*WORK TO COMPLETE:*
A. Please retype the stretch from "I put up both" through "on her hocks!" of the thread on loading a horse alone.
B. In the thread on loading a horse alone, the poster who had a straight load trailer describes steps for loading the horse. List them in order.

Loading by yourself, what’s your process?

The other stall. I’d never put myself between a horse and something solid in that small of a space.

I put up both butt bars when traveling, both to stabilize the divider and to keep the one in the empty stall from swinging and banging into either the mare or the padding on the wall. Forgot to do that once and wound up with a bunch of scrapes and bumps on her hocks!

I am less fanatical about the other chest bar, but I do tend to put it up–after she is secured in her stall. if you are nimble, you could leave it up and duck under it…I am both tall and NOT nimble anymore. :slight_smile:

1 Like

Sorry, I didn’t mean to imply that you would do something like that but I don’t know you and wanted you to clarify.
I wouldn’t do that either.
I think this might be the way to go for now while I teach her to self load.
Because of Covid, we haven’t gone anywhere for a while and I think she would appreciate me in the trailer while I did this.
Thanks!

1 Like

When I had a straight load and a not 100% reliable self-loader…

I would lead him up and duck under the chest bar as I went. Give him a goodie. Duck under the other chest bar and walk back to do the butt bar. Me staying in the trailer seemed to help him.

I eventually got him to self-load at home by practicing a TON. When in public, I’d just get someone at the barn to do the butt bar up when I led him in. He was never good at self loading in public–too many distractions.

(Stored data entries)
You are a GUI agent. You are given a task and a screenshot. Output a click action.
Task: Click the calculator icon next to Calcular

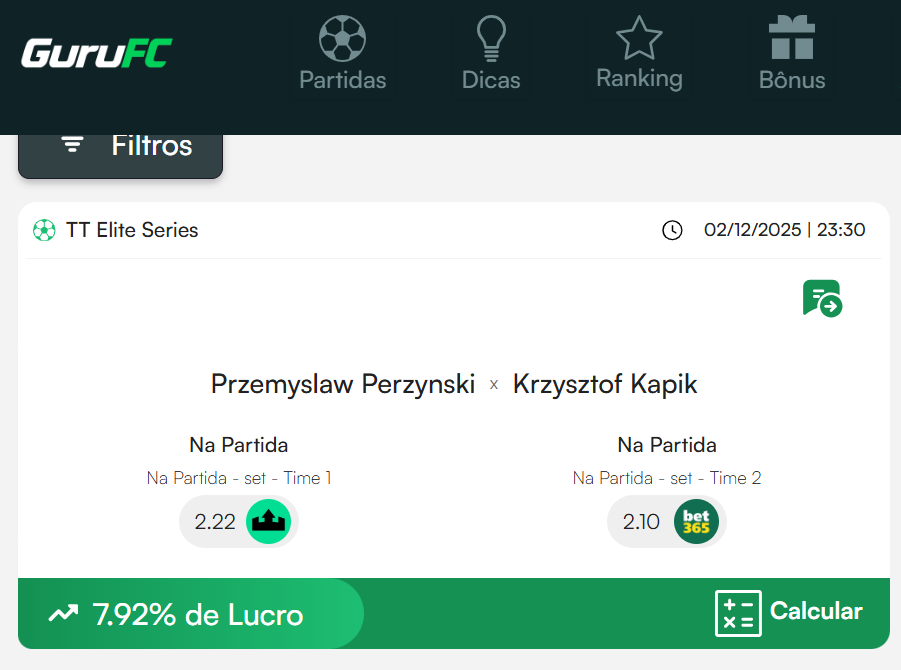(x=737, y=613)
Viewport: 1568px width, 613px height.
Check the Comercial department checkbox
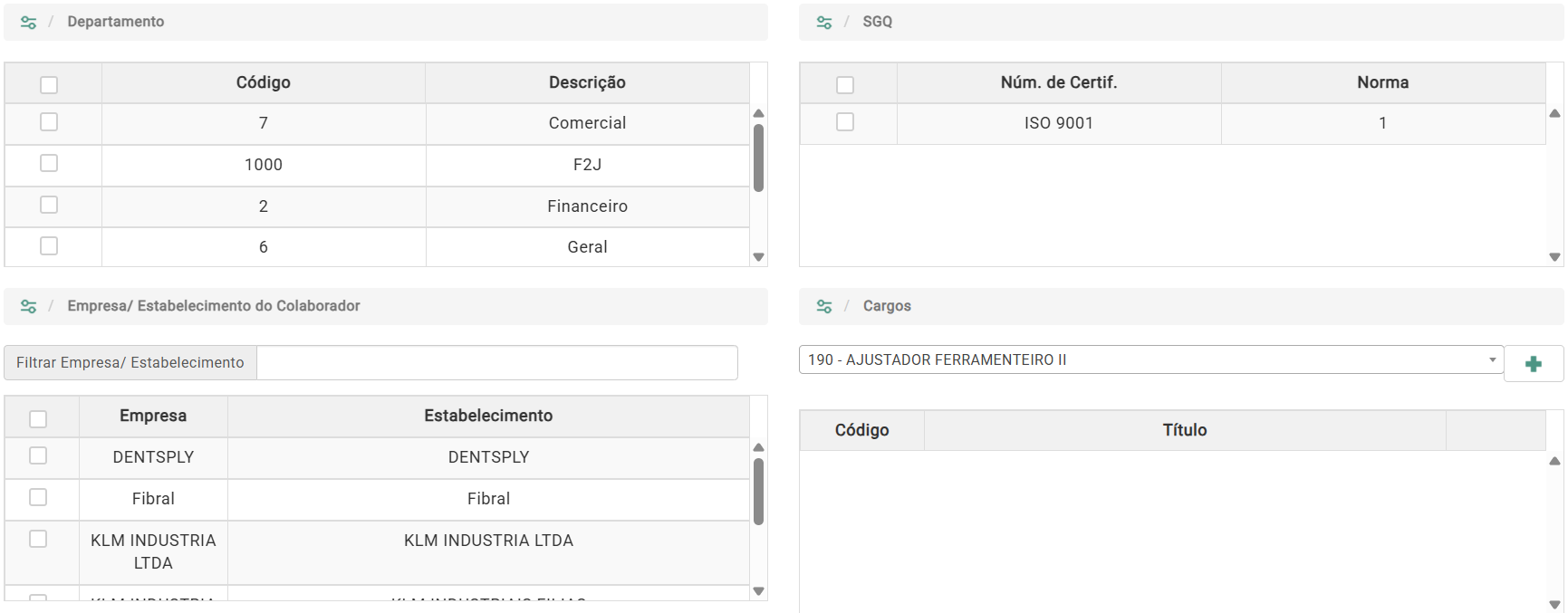tap(49, 122)
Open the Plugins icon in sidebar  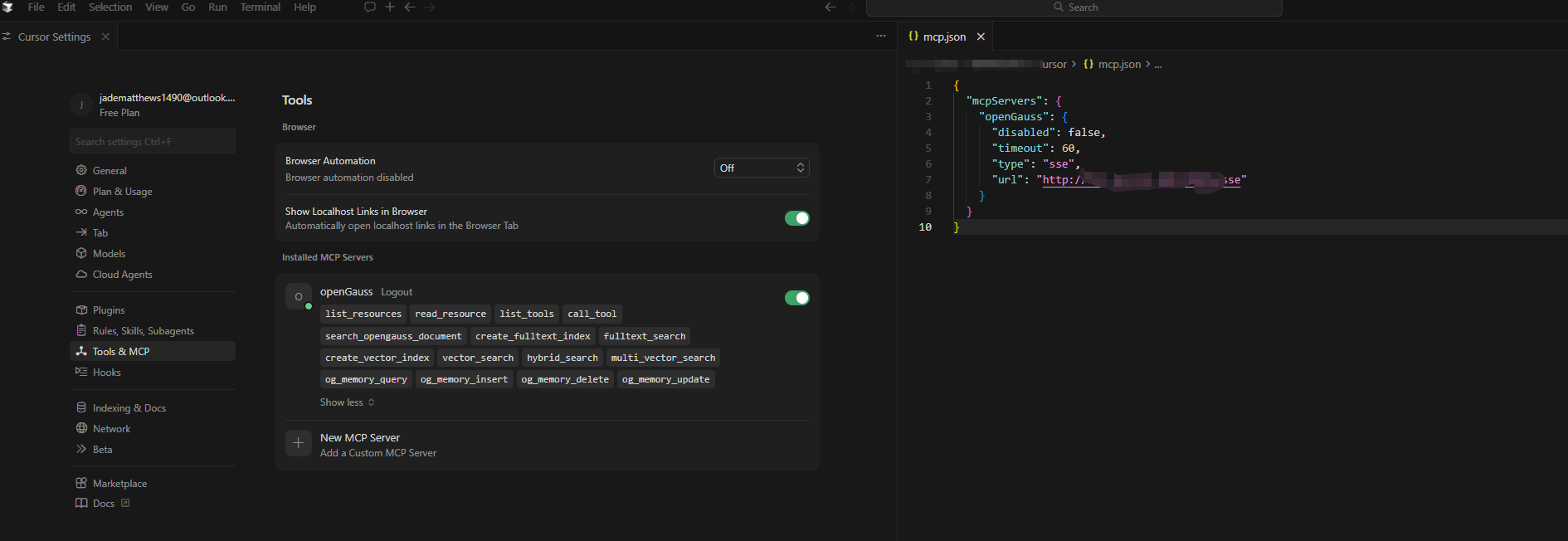click(81, 309)
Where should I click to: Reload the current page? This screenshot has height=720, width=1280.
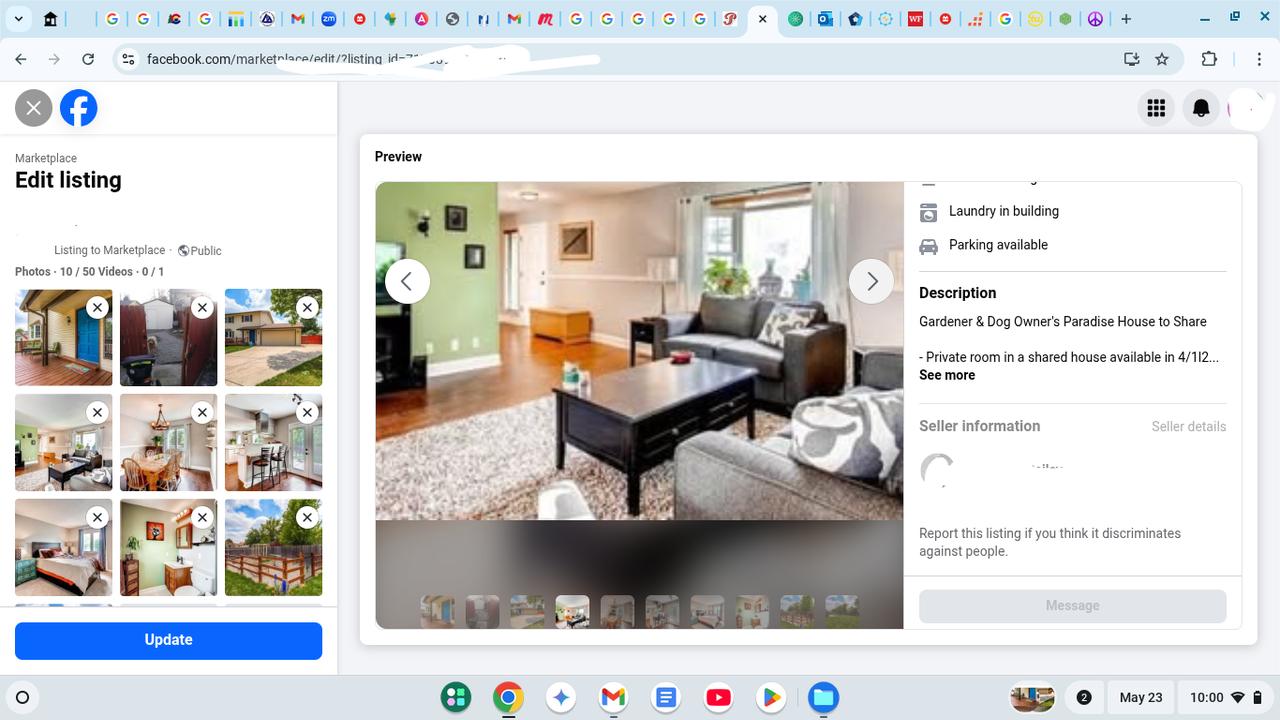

*YOUR RESPONSES:*
A.
I put up both butt bars when traveling, both to stabilize the divider and to keep the one in the empty stall from swinging and banging into either the mare or the padding on the wall. Forgot to do that once and wound up with a bunch of scrapes and bumps on her hocks!

B.
1. Lead him up, ducking under the chest bar on the way.
2. Give him a goodie.
3. Duck under the other chest bar.
4. Walk back to do the butt bar.